Keeping services decoupled from one another is a best practice in backend development when working with microservices.It allows complete autonomy of development and deployment per service, which means that as long as we are backwards compatible it is possible to continue to advance and deploy our UI without taking into account the missing correspondent changes from the plugin (other services). When using mock data, it’s common to succumb to the pull of changing your code so as to be aware that mock responses are being used. However, this dirties up the code and can cause future bugs.
For example, the code block below demonstrates specifically how the code is aware of the usage of mock responses. We indicated that if we are in a development environment it should return mock data.
if (env === "development"){
return {...mockData} <-- local response
} else {
return fetch(...)
}
In contrast to what we see in the code block above, what we would like to achieve is the ability to return mock data and not make our internal logic aware of the fact that it is getting mock data.
Using mock responses has been a great tool for me as it has allowed me to continue developing my features or fixing bugs without being dependent on the development and prioritization of others. For example, what might be a major issue on my end could be a minor issue on their end and vice versa. Specifically at Rookout, we develop the IDE plugin at the same time as the Web UI, which acts as an individual service that is dependent on data received from the plugin. With the mock responses I don’t have to wait for development on the plugin to finish before I can start working on my own tasks.

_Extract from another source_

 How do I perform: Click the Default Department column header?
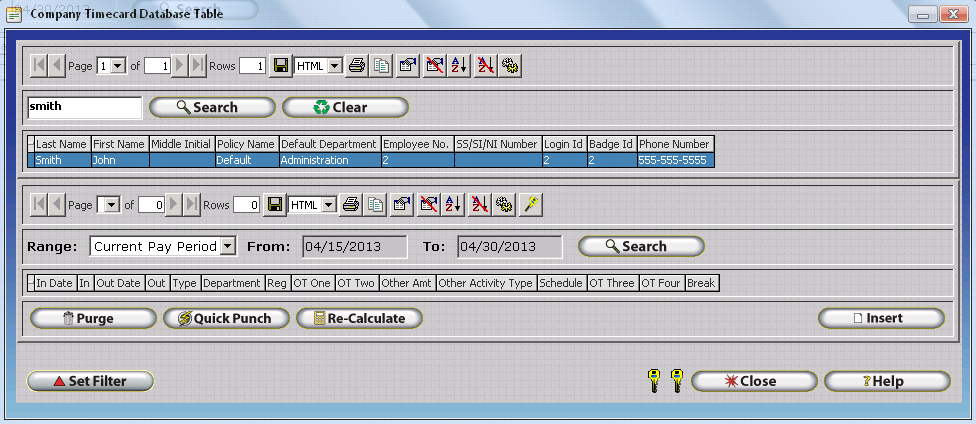coord(329,144)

The top two options that I personally employ when I need to use mock responses are:
If the logic is kept untouched it will always point to whatever env.backendUrl stores, which by environment will point to your local machine or production machine.
// dev: localhost://...
// prod: https://...
const url = env.backendUrl
return fetch(url)
In modern frameworks we have a main.js/ts file which handles the initial load of our web application. This is the area where we can do our magic.
window.fetch = function (request) {
return new Promise(resolve => {
if(typeof request === "string") {
return resolve({
isGetMethod: true
})
} else {
const response = {
isGetMethod: request.method === "GET",
}
if(request.method === "POST") {
response["body"] = async () => {
return {
...mockData
}
}
}
return resolve(response)
}
})
}
const root = ReactDOM.createRoot(
document.getElementById('root') as HTMLElement
);
root.render(
<StrictMode>
<App />
</StrictMode>
);
In the code block before the app loads, we override the fetch api with our custom behavior. Any fetch done in our react app will get to our new implementation instead of the original fetch api.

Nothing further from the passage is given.